Global Chemical Outlook II

Global Chemical Outlook II- From Legacies to Innovative Solutions: Implementing the 2030 Agenda for Sustainable Development was mandated by the UN Environment Assembly in 2016. The outlook report seeks to alert policymakers and other stakeholders to the critical role of the sound management of chemicals and waste in sustainable development.

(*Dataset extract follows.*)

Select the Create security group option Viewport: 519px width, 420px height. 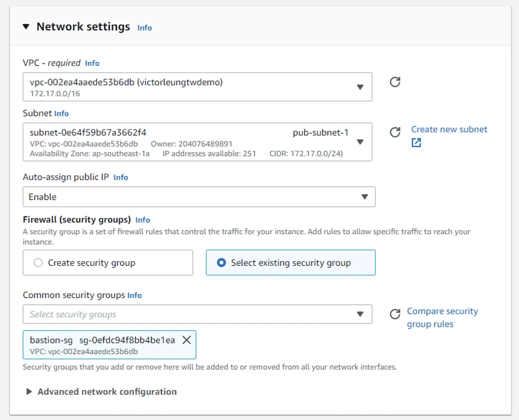click(38, 263)
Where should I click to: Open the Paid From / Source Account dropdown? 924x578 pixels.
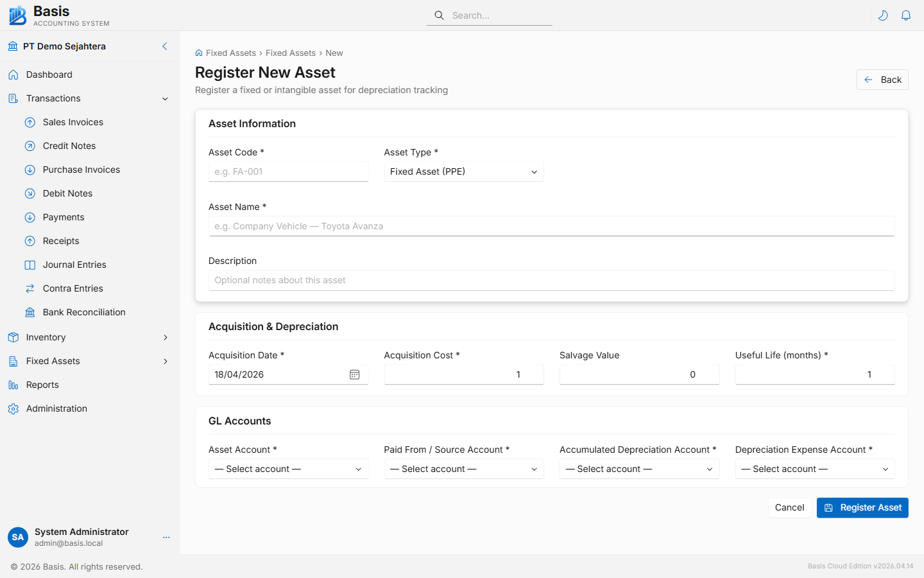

Key Findings of the Report

  • The global goal to minimise adverse impacts of chemicals and waste set out in 2006 under the UN’s global non-binding chemicals programme, the Strategic Approach to International Chemicals Management (Saicm) will not be achieved by 2020
  • The report notes that despite the international agreement, reached at the high-level UN conferences, and significant action already taken scientists continue to express concerns regarding the lack of progress made.
  • Despite significant progress made major implementation gaps remain. In particular, developing countries, and economies in transition, still lack basic chemicals and waste management systems.
  • The report notes that Globally Harmonised System (GHS) for classification and labelling has not been implemented in more than 120 countries, mostly developing nations and economies in transition.
  • The report notes that the countries still lack pollutant release transfer registers (PRTRs), poison centres and capacities for hazard and risk assessment and risk management.
  • The report highlights the example of regulations on lead in paint as a revealing indicator. The report notes that as of September 2018, only 37% of countries had confirmed the legally binding controls on lead in paint. Further, even if regulations on specific chemicals are in place, implementation and enforcement may pose challenges
  • The report notes that chemical production and consumption is shifting to emerging economies, in particular, China. The Asia-Pacific region is projected to account for more than two-thirds of global sales by 2030 and cross-border e-commerce is growing 25% annually.

The report says that Progress remains insufficient and there is an urgent need to take concerted action to develop basic chemicals management systems in all countries.